(Saved data entries)
* * *

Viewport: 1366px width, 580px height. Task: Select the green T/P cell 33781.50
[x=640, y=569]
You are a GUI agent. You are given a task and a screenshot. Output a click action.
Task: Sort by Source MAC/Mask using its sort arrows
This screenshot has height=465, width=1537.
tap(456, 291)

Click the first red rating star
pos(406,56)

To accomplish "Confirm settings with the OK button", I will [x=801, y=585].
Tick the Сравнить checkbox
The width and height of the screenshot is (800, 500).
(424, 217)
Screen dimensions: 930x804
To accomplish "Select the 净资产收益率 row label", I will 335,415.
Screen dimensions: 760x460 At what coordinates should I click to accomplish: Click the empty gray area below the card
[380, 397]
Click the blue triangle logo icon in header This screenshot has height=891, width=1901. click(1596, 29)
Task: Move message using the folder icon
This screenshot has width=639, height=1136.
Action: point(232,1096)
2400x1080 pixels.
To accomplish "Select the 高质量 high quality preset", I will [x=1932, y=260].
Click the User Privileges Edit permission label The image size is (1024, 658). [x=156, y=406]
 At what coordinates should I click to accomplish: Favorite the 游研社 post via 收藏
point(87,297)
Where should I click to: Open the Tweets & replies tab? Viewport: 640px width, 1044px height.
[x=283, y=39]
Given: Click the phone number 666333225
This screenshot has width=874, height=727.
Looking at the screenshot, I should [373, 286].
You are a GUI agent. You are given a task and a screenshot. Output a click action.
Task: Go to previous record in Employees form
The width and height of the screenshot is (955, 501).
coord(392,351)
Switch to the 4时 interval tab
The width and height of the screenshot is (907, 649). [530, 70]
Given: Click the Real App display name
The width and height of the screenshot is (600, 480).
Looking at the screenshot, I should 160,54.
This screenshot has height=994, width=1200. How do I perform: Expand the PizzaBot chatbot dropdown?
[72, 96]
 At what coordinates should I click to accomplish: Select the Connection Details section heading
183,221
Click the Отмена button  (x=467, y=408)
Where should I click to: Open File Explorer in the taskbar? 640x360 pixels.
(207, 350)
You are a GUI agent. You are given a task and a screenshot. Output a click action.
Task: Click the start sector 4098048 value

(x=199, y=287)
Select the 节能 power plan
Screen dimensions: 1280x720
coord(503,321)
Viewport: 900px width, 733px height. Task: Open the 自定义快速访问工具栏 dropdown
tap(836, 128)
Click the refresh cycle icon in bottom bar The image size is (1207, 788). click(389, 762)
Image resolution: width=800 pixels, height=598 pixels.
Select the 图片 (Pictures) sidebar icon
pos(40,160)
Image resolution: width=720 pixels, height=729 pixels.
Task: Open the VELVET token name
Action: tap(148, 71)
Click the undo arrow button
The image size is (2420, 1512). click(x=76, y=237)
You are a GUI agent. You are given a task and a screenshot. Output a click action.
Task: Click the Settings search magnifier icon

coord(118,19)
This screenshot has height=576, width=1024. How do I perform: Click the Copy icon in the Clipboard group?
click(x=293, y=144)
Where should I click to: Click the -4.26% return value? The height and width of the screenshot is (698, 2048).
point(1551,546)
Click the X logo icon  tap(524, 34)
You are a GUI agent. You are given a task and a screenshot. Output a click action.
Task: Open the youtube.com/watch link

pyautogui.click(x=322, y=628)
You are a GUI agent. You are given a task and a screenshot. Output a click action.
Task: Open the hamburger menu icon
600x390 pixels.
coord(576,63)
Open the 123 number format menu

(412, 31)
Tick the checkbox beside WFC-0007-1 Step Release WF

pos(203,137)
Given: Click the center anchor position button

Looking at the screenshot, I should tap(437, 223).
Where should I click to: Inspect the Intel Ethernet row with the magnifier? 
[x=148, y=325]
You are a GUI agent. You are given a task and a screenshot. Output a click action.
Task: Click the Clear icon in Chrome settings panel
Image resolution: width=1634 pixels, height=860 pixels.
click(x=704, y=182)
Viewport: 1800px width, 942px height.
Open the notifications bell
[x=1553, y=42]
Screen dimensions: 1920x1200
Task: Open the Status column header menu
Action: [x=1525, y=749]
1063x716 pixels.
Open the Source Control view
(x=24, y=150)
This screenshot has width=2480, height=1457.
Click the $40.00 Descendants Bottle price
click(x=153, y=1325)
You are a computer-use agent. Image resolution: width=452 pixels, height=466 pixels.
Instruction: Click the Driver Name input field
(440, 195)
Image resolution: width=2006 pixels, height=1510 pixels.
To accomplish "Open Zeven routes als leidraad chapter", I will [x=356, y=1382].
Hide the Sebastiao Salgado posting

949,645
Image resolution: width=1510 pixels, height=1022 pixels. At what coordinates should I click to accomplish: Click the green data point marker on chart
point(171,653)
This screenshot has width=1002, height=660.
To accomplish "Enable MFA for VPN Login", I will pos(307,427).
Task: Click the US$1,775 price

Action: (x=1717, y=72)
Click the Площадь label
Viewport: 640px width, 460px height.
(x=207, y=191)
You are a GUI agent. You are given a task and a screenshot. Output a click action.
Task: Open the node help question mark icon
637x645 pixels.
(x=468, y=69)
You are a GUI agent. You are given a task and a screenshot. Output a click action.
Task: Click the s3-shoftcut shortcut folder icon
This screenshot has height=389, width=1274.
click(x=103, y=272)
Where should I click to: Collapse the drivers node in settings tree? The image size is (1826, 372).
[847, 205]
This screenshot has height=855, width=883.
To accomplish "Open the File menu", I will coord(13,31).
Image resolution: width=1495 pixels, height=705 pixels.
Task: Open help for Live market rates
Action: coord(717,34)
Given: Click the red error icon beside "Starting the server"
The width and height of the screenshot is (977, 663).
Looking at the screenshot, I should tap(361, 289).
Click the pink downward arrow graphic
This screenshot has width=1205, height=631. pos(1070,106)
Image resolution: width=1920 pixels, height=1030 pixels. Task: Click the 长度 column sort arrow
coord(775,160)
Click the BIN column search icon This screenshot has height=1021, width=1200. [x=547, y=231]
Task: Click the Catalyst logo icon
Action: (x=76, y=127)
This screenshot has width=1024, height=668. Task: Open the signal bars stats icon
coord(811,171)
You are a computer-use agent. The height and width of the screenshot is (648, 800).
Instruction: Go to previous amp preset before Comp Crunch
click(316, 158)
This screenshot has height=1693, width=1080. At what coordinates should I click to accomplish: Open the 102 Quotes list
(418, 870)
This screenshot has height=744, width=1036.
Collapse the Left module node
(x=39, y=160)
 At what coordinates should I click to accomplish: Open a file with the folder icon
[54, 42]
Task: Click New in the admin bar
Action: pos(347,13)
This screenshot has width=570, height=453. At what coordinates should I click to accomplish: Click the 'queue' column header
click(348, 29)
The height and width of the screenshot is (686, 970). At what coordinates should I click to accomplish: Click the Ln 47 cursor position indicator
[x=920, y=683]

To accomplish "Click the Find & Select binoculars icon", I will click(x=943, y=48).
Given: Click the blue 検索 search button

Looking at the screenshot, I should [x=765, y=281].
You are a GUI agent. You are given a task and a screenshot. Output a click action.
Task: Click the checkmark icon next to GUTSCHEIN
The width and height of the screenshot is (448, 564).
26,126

* * *

**THE PROBLEM:** Where does "using" appear in the records above? Copy every line that has it.

**SOLUTION:**
Task: Sort by Source MAC/Mask using its sort arrows
Task: Move message using the folder icon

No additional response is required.